> I do not accept your assertion, simply because you
asserted it(!).
Of course not. Nor am I compelled to do your homework
for you.
Whoa! You make an assertion, and -I- have to disprove it? Yow!
> Relevance to old iron? Because old iron had lots
of busses, new ones don't.
> Why is that?
Because it isn't the case. For example, the E4500
and its ilk have
multiple busses (mezzanine busses on the CPU and I/O board, I believe
built around Sun's UPA switch, in addition to the Gigaplane main bus,
which in and of itself has multiple buses, at least in the case
of the Starfire's Gigaplane-XB bus). Other examples include the
Cray/whatever 6400 SMP, Pyramid Nile, Sequent S5000 and I suspect
the SGI Challenge and HP T500, although I'd have to check. I
suppose the Sequent (or do they call themselves IBM now) NUMA/
NUMA-Q architecture is multiple bus as well, but not in the
sprit of what you've been discussing.
In my mind, at least, such machines don't qualify
as "old iron" :-)
Still seems to me that the busses break down into "few", that is,
Memory, Fast I/O, and Slow I/O.
I can understand a separate Memory and I/O bus (different speeds) ONLY
if the I/O devices can't run at memory speeds. (And, DRAM memory is, after
all, "L3 cache" if you will...).
What I see is that the earliest iron had few "channels" (busses) and then
during the computer baroque period (of which the vax is the prime example)
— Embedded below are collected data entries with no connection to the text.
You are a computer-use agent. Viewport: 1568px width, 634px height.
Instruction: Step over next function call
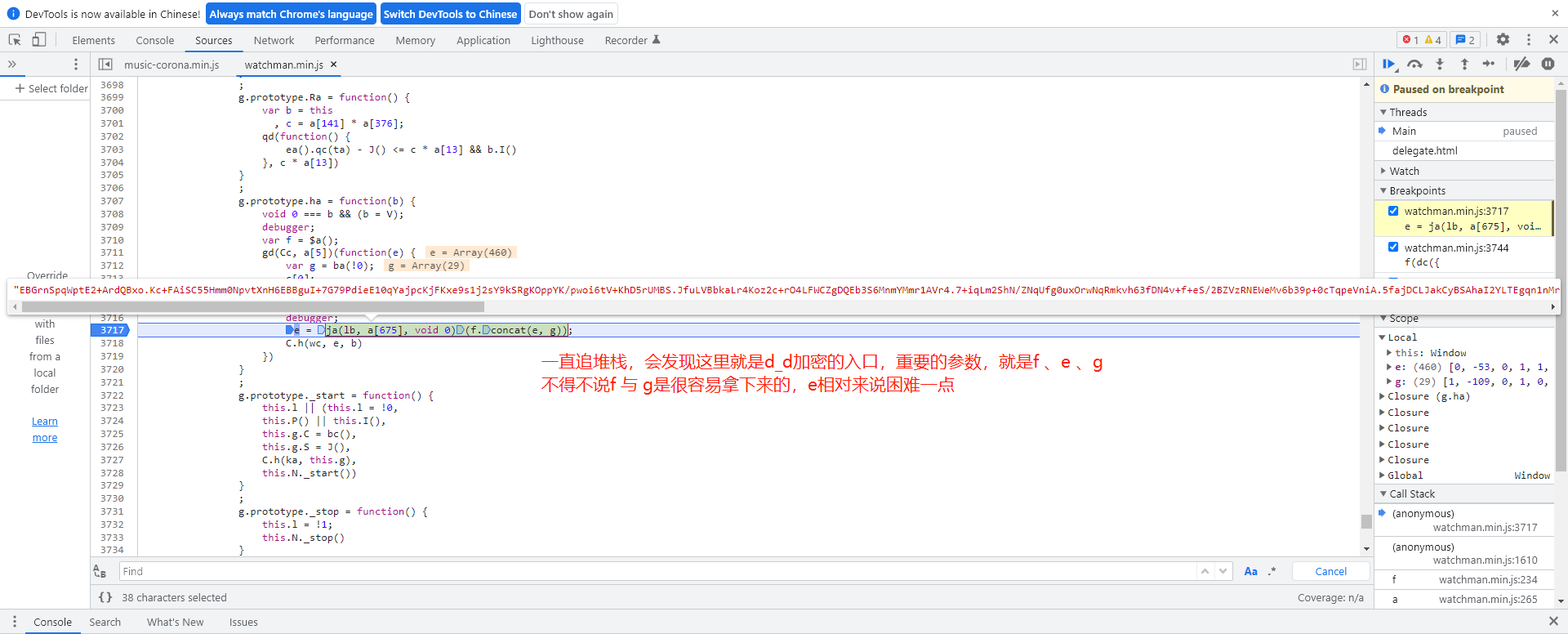(1414, 64)
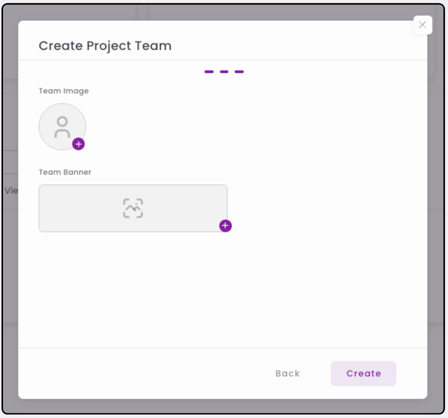Click the partially hidden Vie text behind dialog
This screenshot has width=448, height=418.
[11, 191]
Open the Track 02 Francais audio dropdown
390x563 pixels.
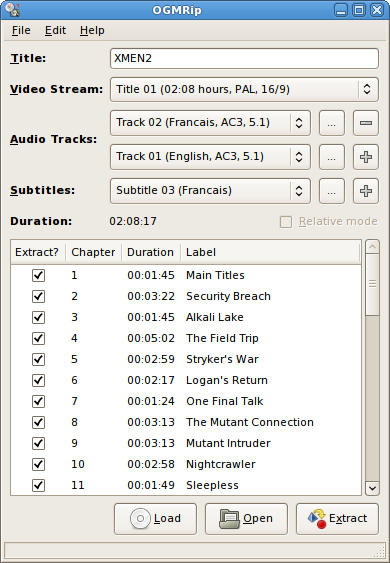(210, 123)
busses exploded, and now, there is a bus consolidation. For example, the PC
has two primary busses AGP and PCI (we will conveniently ignore memory
busses because memory subsystems must be tightly coupled to the processor
for decent performance).
But I'm not going to talk any more about this subject until somebody comes up
with data to support these architectural features, or until some references
I've been recommended come in.
But I find the history of computer bus architectures absolutely fascinating!